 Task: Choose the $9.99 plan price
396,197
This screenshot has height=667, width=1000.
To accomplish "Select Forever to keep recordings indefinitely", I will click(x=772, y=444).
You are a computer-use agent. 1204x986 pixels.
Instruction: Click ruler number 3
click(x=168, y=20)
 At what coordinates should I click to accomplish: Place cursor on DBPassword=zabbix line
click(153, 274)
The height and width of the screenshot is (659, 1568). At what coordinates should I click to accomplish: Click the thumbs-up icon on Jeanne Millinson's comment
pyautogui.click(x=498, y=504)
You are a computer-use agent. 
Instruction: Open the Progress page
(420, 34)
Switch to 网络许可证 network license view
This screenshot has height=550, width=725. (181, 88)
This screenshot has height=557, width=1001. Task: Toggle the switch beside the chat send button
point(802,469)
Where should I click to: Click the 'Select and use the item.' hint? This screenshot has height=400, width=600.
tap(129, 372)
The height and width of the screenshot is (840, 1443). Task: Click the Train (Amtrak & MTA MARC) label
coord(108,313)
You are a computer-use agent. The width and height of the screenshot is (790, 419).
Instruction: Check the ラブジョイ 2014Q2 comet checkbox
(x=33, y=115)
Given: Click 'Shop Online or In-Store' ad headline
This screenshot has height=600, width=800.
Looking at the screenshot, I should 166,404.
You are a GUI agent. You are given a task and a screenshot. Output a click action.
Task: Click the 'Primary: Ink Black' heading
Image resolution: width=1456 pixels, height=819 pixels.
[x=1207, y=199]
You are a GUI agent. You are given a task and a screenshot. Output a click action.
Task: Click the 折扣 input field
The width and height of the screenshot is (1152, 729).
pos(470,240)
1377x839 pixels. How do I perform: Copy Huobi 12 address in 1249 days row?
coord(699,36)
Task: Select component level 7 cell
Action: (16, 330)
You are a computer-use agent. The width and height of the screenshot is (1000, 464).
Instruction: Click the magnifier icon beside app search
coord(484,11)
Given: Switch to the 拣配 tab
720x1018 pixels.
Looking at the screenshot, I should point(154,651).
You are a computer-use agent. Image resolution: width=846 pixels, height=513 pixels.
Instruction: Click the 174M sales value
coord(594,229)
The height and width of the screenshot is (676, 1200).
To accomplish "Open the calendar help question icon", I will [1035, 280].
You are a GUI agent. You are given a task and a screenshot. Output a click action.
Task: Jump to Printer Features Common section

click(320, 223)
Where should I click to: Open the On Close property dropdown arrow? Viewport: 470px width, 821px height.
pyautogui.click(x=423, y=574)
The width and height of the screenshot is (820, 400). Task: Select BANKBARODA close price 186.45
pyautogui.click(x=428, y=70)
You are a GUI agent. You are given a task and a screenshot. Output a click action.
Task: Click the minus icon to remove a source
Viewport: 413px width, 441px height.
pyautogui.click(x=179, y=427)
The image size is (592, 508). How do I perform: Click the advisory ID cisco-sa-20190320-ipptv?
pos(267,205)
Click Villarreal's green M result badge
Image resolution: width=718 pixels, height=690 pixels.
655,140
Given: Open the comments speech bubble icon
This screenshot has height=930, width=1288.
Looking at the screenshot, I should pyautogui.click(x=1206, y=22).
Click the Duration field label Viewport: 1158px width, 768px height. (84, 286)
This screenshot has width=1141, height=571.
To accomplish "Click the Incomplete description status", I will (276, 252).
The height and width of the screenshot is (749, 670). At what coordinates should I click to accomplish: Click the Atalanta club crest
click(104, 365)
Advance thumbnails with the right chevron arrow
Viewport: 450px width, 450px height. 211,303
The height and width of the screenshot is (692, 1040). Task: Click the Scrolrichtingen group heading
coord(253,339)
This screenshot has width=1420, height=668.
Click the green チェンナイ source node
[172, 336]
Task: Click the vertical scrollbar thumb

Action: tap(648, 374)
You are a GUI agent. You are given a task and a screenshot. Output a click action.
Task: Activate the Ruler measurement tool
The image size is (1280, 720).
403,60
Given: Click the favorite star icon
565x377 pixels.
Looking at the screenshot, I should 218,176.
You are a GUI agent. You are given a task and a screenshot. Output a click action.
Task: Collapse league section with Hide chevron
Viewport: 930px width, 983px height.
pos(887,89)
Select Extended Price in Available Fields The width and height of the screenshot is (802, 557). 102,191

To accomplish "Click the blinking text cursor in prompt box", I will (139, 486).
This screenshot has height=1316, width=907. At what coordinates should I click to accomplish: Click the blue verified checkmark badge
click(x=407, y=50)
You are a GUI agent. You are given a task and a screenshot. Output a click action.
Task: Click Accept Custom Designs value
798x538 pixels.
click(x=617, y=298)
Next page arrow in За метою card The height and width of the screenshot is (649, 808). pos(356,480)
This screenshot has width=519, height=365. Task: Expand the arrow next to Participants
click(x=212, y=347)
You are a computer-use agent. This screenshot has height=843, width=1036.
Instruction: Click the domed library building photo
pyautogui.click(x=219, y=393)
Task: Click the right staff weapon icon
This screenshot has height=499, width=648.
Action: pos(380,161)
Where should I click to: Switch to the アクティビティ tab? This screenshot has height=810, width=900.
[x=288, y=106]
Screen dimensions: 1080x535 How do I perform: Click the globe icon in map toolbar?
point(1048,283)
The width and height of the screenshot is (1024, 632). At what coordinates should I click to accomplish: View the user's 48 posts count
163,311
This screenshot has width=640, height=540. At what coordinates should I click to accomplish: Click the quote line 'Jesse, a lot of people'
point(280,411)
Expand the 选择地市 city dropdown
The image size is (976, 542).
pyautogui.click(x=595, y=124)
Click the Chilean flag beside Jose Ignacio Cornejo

----------------

Task description →
Every record listed above needs to be written out again exactly.

Solution to the exercise →
 Task: Choose the $9.99 plan price
396,197
This screenshot has height=667, width=1000.
To accomplish "Select Forever to keep recordings indefinitely", I will click(x=772, y=444).
You are a computer-use agent. 1204x986 pixels.
Instruction: Click ruler number 3
click(x=168, y=20)
 At what coordinates should I click to accomplish: Place cursor on DBPassword=zabbix line
click(153, 274)
The height and width of the screenshot is (659, 1568). At what coordinates should I click to accomplish: Click the thumbs-up icon on Jeanne Millinson's comment
pyautogui.click(x=498, y=504)
You are a computer-use agent. 
Instruction: Open the Progress page
(420, 34)
Switch to 网络许可证 network license view
This screenshot has height=550, width=725. (181, 88)
This screenshot has height=557, width=1001. Task: Toggle the switch beside the chat send button
point(802,469)
Where should I click to: Click the 'Select and use the item.' hint? This screenshot has height=400, width=600.
tap(129, 372)
The height and width of the screenshot is (840, 1443). Task: Click the Train (Amtrak & MTA MARC) label
coord(108,313)
You are a computer-use agent. The width and height of the screenshot is (790, 419).
Instruction: Check the ラブジョイ 2014Q2 comet checkbox
(x=33, y=115)
Given: Click 'Shop Online or In-Store' ad headline
This screenshot has height=600, width=800.
Looking at the screenshot, I should 166,404.
You are a GUI agent. You are given a task and a screenshot. Output a click action.
Task: Click the 'Primary: Ink Black' heading
Image resolution: width=1456 pixels, height=819 pixels.
[x=1207, y=199]
You are a GUI agent. You are given a task and a screenshot. Output a click action.
Task: Click the 折扣 input field
The width and height of the screenshot is (1152, 729).
pos(470,240)
1377x839 pixels. How do I perform: Copy Huobi 12 address in 1249 days row?
coord(699,36)
Task: Select component level 7 cell
Action: (16, 330)
You are a computer-use agent. The width and height of the screenshot is (1000, 464).
Instruction: Click the magnifier icon beside app search
coord(484,11)
Given: Switch to the 拣配 tab
720x1018 pixels.
Looking at the screenshot, I should point(154,651).
You are a computer-use agent. Image resolution: width=846 pixels, height=513 pixels.
Instruction: Click the 174M sales value
coord(594,229)
The height and width of the screenshot is (676, 1200).
To accomplish "Open the calendar help question icon", I will [1035, 280].
You are a GUI agent. You are given a task and a screenshot. Output a click action.
Task: Jump to Printer Features Common section

click(320, 223)
Where should I click to: Open the On Close property dropdown arrow? Viewport: 470px width, 821px height.
pyautogui.click(x=423, y=574)
The width and height of the screenshot is (820, 400). Task: Select BANKBARODA close price 186.45
pyautogui.click(x=428, y=70)
You are a GUI agent. You are given a task and a screenshot. Output a click action.
Task: Click the minus icon to remove a source
Viewport: 413px width, 441px height.
pyautogui.click(x=179, y=427)
The image size is (592, 508). How do I perform: Click the advisory ID cisco-sa-20190320-ipptv?
pos(267,205)
Click Villarreal's green M result badge
Image resolution: width=718 pixels, height=690 pixels.
655,140
Given: Open the comments speech bubble icon
This screenshot has height=930, width=1288.
Looking at the screenshot, I should pyautogui.click(x=1206, y=22).
Click the Duration field label Viewport: 1158px width, 768px height. (84, 286)
This screenshot has width=1141, height=571.
To accomplish "Click the Incomplete description status", I will (276, 252).
The height and width of the screenshot is (749, 670). At what coordinates should I click to accomplish: Click the Atalanta club crest
click(104, 365)
Advance thumbnails with the right chevron arrow
Viewport: 450px width, 450px height. 211,303
The height and width of the screenshot is (692, 1040). Task: Click the Scrolrichtingen group heading
coord(253,339)
This screenshot has width=1420, height=668.
Click the green チェンナイ source node
[172, 336]
Task: Click the vertical scrollbar thumb

Action: tap(648, 374)
You are a GUI agent. You are given a task and a screenshot. Output a click action.
Task: Activate the Ruler measurement tool
The image size is (1280, 720).
403,60
Given: Click the favorite star icon
565x377 pixels.
Looking at the screenshot, I should 218,176.
You are a GUI agent. You are given a task and a screenshot. Output a click action.
Task: Collapse league section with Hide chevron
Viewport: 930px width, 983px height.
pos(887,89)
Select Extended Price in Available Fields The width and height of the screenshot is (802, 557). 102,191

To accomplish "Click the blinking text cursor in prompt box", I will (139, 486).
This screenshot has height=1316, width=907. At what coordinates should I click to accomplish: Click the blue verified checkmark badge
click(x=407, y=50)
You are a GUI agent. You are given a task and a screenshot. Output a click action.
Task: Click Accept Custom Designs value
798x538 pixels.
click(x=617, y=298)
Next page arrow in За метою card The height and width of the screenshot is (649, 808). pos(356,480)
This screenshot has width=519, height=365. Task: Expand the arrow next to Participants
click(x=212, y=347)
You are a computer-use agent. This screenshot has height=843, width=1036.
Instruction: Click the domed library building photo
pyautogui.click(x=219, y=393)
Task: Click the right staff weapon icon
This screenshot has height=499, width=648.
Action: pos(380,161)
Where should I click to: Switch to the アクティビティ tab? This screenshot has height=810, width=900.
[x=288, y=106]
Screen dimensions: 1080x535 How do I perform: Click the globe icon in map toolbar?
point(1048,283)
The width and height of the screenshot is (1024, 632). At what coordinates should I click to accomplish: View the user's 48 posts count
163,311
This screenshot has width=640, height=540. At what coordinates should I click to accomplish: Click the quote line 'Jesse, a lot of people'
point(280,411)
Expand the 选择地市 city dropdown
The image size is (976, 542).
pyautogui.click(x=595, y=124)
Click the Chilean flag beside Jose Ignacio Cornejo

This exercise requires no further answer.